The retail pharmacy business isn't what it used to be. Competition is fiercer than ever. E-commerce is changing how businesses operate. But two of the biggest players in the retail pharmacy market are rolling with the punches relatively well. CVS Health (NYSE:CVS) and Walmart (NYSE:WMT) have made aggressive moves to remain relevant in the changing retail pharmacy industry.

Walmart has delivered bigger gains to investors in recent years. But CVS Health's acquisition of giant health insurer Aetna holds the potential to shake things up. Which is the better stock for long-term investors? 

Female customer with a shopping basket standing in a pharmacy aisle

Image source: Getty Images.

The case for CVS Health

CVS Health is really three big businesses rolled into one. The company's retail/long-term care segment includes its retail pharmacy stores plus its Omnicare pharmacy business that serves assisted living facilities, nursing homes, and other long-term care settings. Its pharmacy services segment primarily includes the CVS Caremark pharmacy benefits management business. And there's the healthcare benefits segment, which includes Aetna and CVS's Silverscript Medicare Part D plans.

Probably the biggest reason to consider buying CVS Health stock is the opportunity for the company to offer innovative new healthcare products that leverage its scope of operations across healthcare. One way CVS Health thinks it can win is by introducing programs for Aetna members that drive higher sales for its retail pharmacy business. For example, the company's pilot program of the NovoLogic technology platform hopes to increase medication adherence for Aetna members, which should boost prescription volumes at CVS pharmacies.

One pilot program that has been quite successful for CVS Health is its HealthHUB concept. HealthHUB stores offer healthcare services and technology solutions to customers including health kiosks and "care concierges" to help find needed healthcare products and services. CVS Health piloted a few HealthHUB locations earlier in 2019 and now plans to convert 1,500 stores to HealthHUB locations by the end of 2021.

Even without these innovations, CVS Health is growing. The company reported solid third-quarter results in early November with across-the-board sales growth. While the addition of Aetna made CVS Health's year-over-year comparisons look really great, the company's existing businesses also performed well.

CVS Health stock could look like a bargain to some investors. Its shares currently trade at close to 10.6 times expected earnings.
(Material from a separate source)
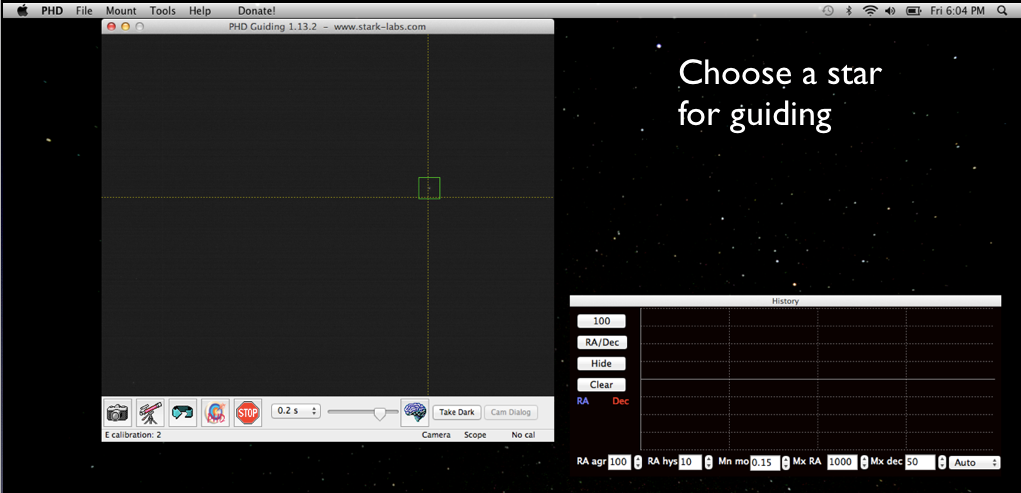Image resolution: width=1021 pixels, height=493 pixels.
Task: Click the telescope mount connect icon
Action: tap(151, 412)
The company has suspended its nice dividend hikes from previous years as it attempts to pay down debt resulting from the acquisition of Aetna. However, CVS Health's dividend yield of nearly 2.7% should be quite attractive to most investors.

The case for Walmart

Walmart, of course, is a retail powerhouse with its reach extending well beyond pharmacy. But don't dismiss Walmart as a serious competitor in the retail pharmacy market. It ranked as the No. 5 pharmacy chain in the U.S. last year based on total prescription revenue.

The company's core retail business continues to fire on all cylinders. Walmart reported a year-over-year increase in same-store sales at its U.S. stores of 3.2% in the third quarter. Customer traffic grew as well as average spending per customer.

Walmart has also really stepped up its game in e-commerce. The company announced a 41% year-over-year increase in e-commerce sales in Q3. Online grocery is especially boosting growth. Walmart now offers grocery delivery and "pickup towers" in 1,400 stores.

The company is also moving into a new arena. Walmart is rolling out a lineup of home improvement and lawn and garden products under the Hart brand. This positions the retailer to go head-to-head against home improvement leaders Home Depot and Lowe's

Walmart stock could look a little pricey at current levels, though. Shares are trading above 23 times expected earnings. 

Investors should be pleased that the retail giant remains solidly committed to its dividend program. Walmart's dividend yields nearly 1.8%. The company has boosted its dividend for 46 consecutive years and will almost certainly keep that impressive streak going for a long time to come.

Better buy

I think that Walmart will be able to deliver stronger growth over the long run than CVS Health will. My view is based primarily on what I see as Walmart's greater optionality -- the ability to generate growth through multiple pathways. I also believe that Walmart is in a better position to defend itself against the threat posed by Amazon.com. And despite CVS Health's higher yield, Walmart's track record makes it one of the more attractive dividend stocks in the retail sector.

But while I view Walmart as the better pick over CVS Health, I'm not enamored of either of these stocks right now. In my opinion, there are way too many other stocks to buy that offer even better growth prospects than Walmart or CVS Health.